Политическая цензура в СССР. 1917-1991 гг. - Татьяна Горяева
Шрифт:
Интервал:
В октябре 1960 года я отдал рукопись моего романа “Жизнь и судьба” в редакцию “Знамя”. Примерно в то же время познакомился с моим романом редактор журнала “Новый мир” А.Т. Твардовский. В середине февраля 1961 года сотрудники Комитета Государственной Безопасности, предъявив мне ордер на обыск, изъяли оставшиеся у меня дома экземпляры и черновики рукописи “Жизнь и судьба”. Одновременно, рукопись была изъята из редакций журналов “Знамя” и “Новый мир”. Таким образом закончилось мое обращение в многократно печатавшие мои сочинения редакции с предложением рассмотреть десятилетний труд моей писательской жизни.

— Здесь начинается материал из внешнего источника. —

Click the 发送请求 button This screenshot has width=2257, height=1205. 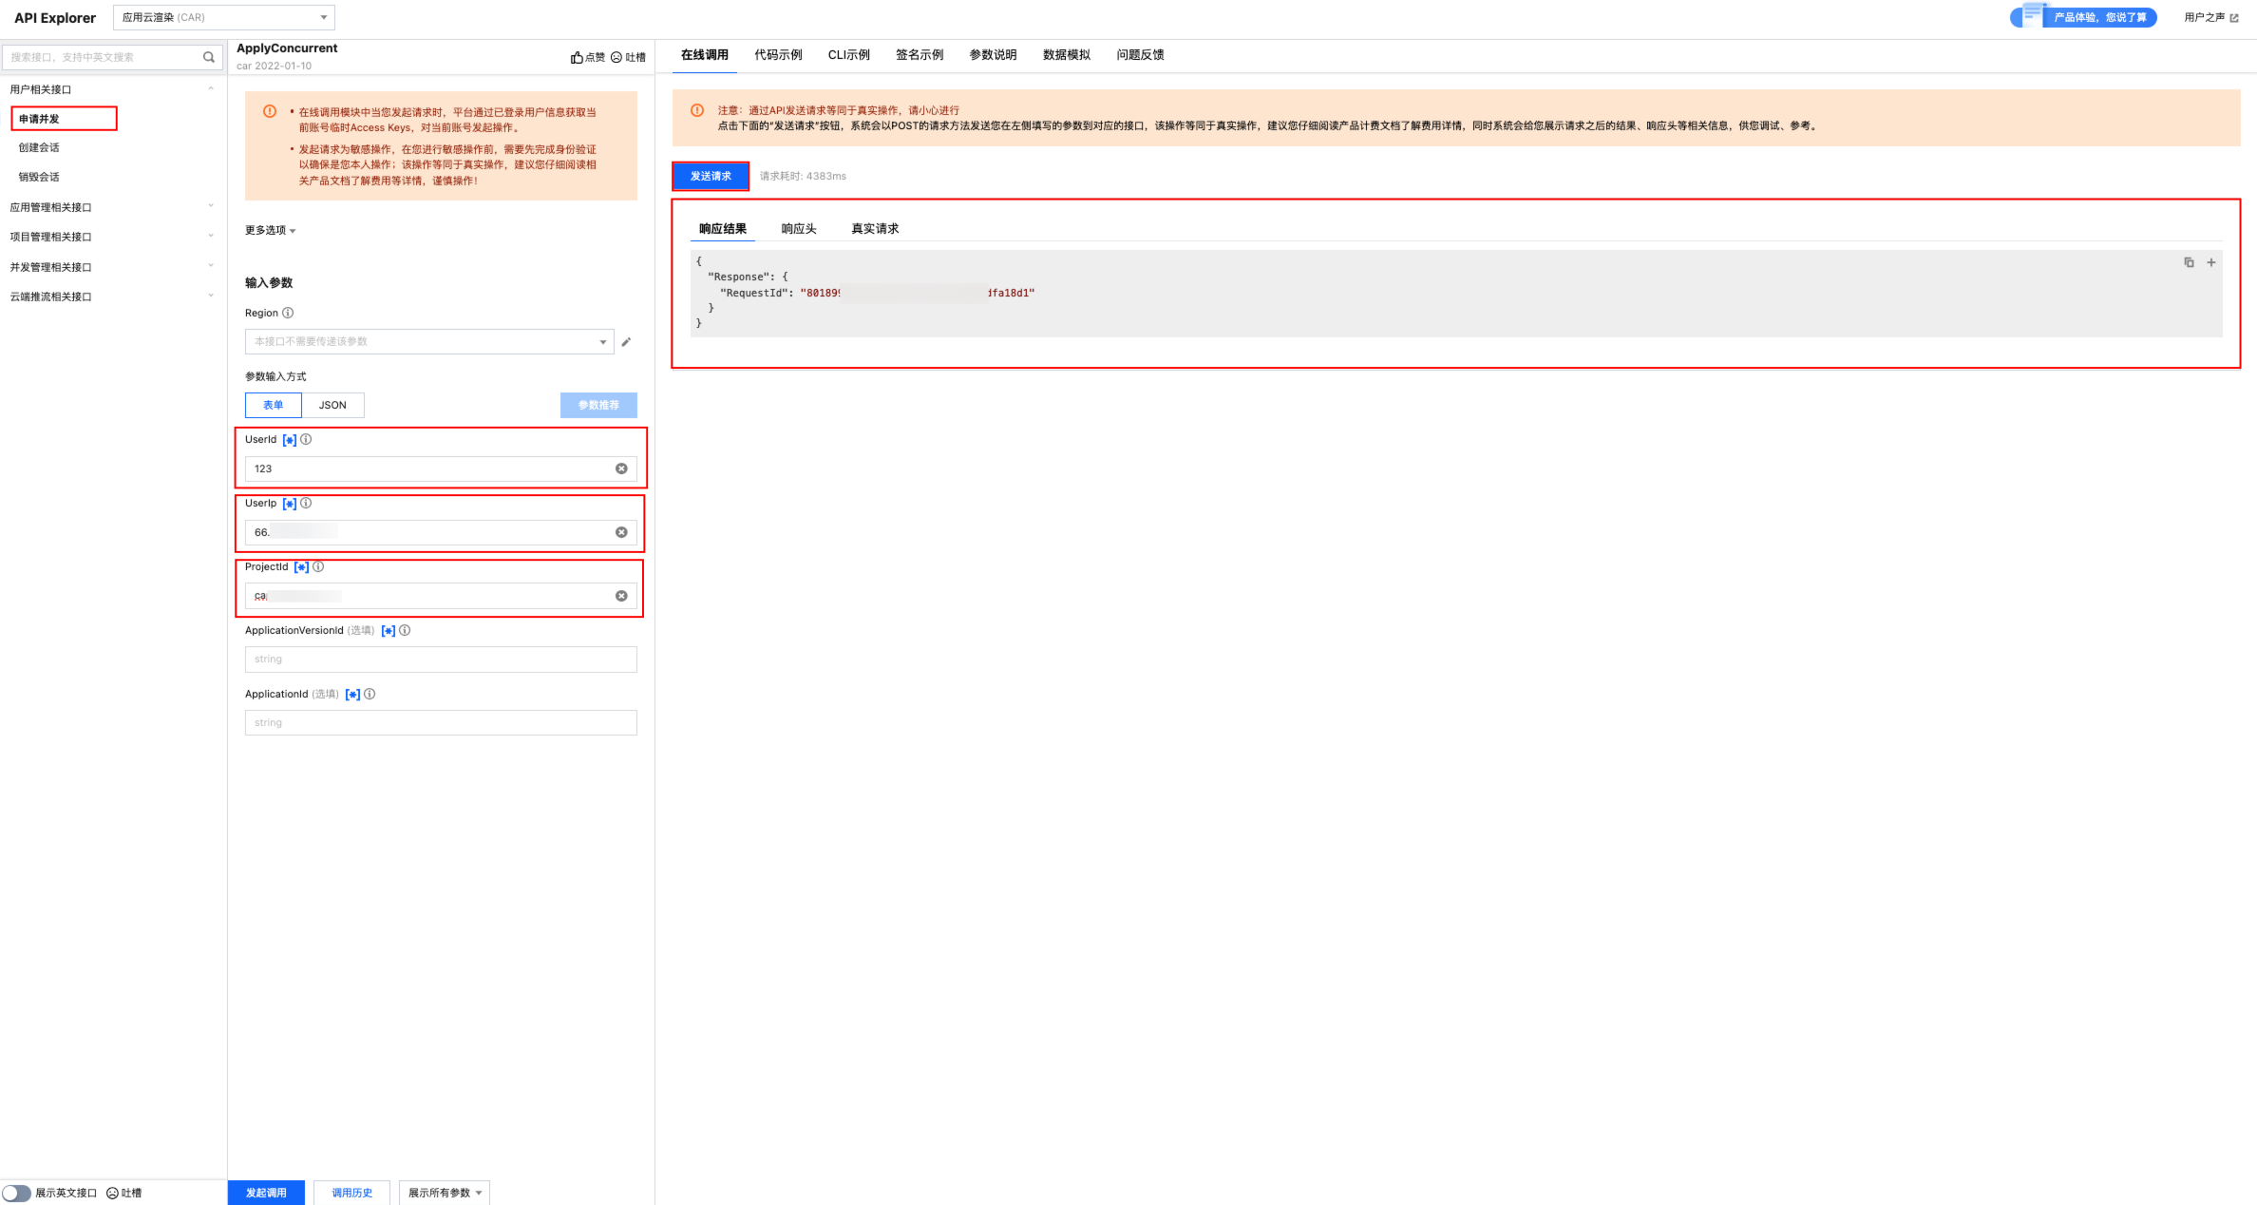pyautogui.click(x=711, y=176)
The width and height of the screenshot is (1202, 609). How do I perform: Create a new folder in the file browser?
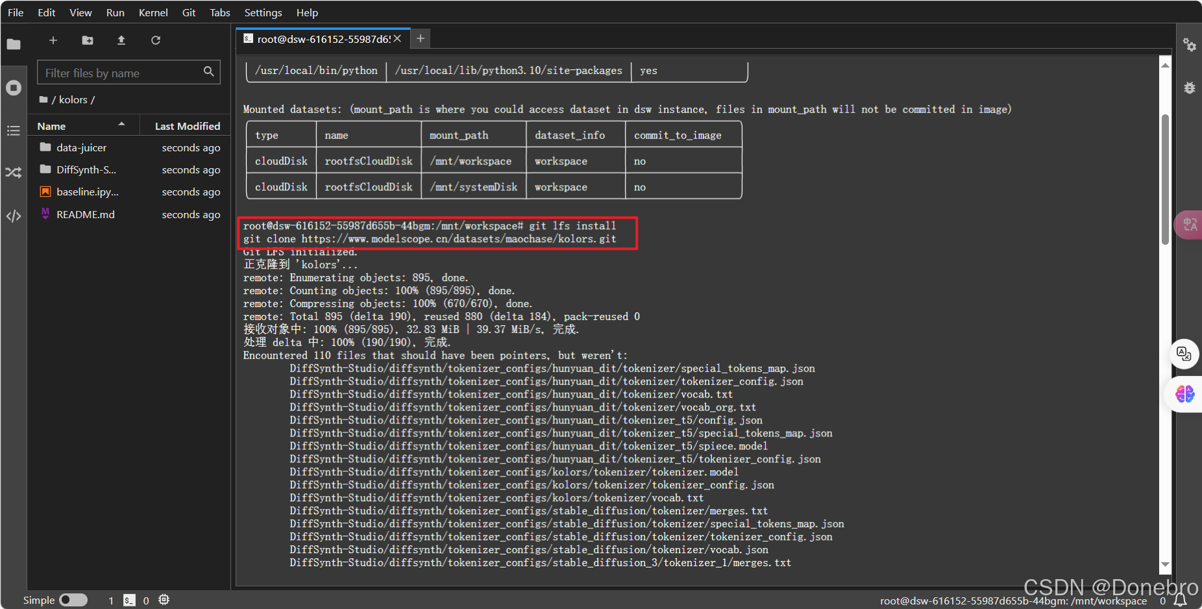tap(87, 40)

После изъятия рукописи я обратился в ПК КПСС к тов. Поликарпову. Д.А. Поликарпов сурово осудил мой труд и рекомендовал мне продумать, осознать ошибочность, вредность моей книги и обратиться с письмом в Ц.К. Прошел год. Я много, неотступно думал о катастрофе, происшедшей в моей писательской жизни, о трагической судьбе моей книги. Я хочу поделиться с Вами своими мыслями. Прежде всего должен сказать следующее: я не пришел к выводу, что в книге моей есть неправда. Я писал в своей книге то, что считал и продолжаю считать правдой, писал лишь то, что продумал, прочувствовал, перестрадал. Моя книга не есть политическая книга. Я, в меру своих ограниченных сил, говорил в ней о людях, об их горе, радости, заблуждениях, смерти, я писал о любви к людям и о сострадании к людям. В книге моей есть горькие, тяжелые страницы, обращенные к нашему недавнему прошлому, к событиям войны. Может быть, читать эти страницы нелегко. Но, поверьте мне, — писать их было тоже нелегко. Но я не мог не писать их.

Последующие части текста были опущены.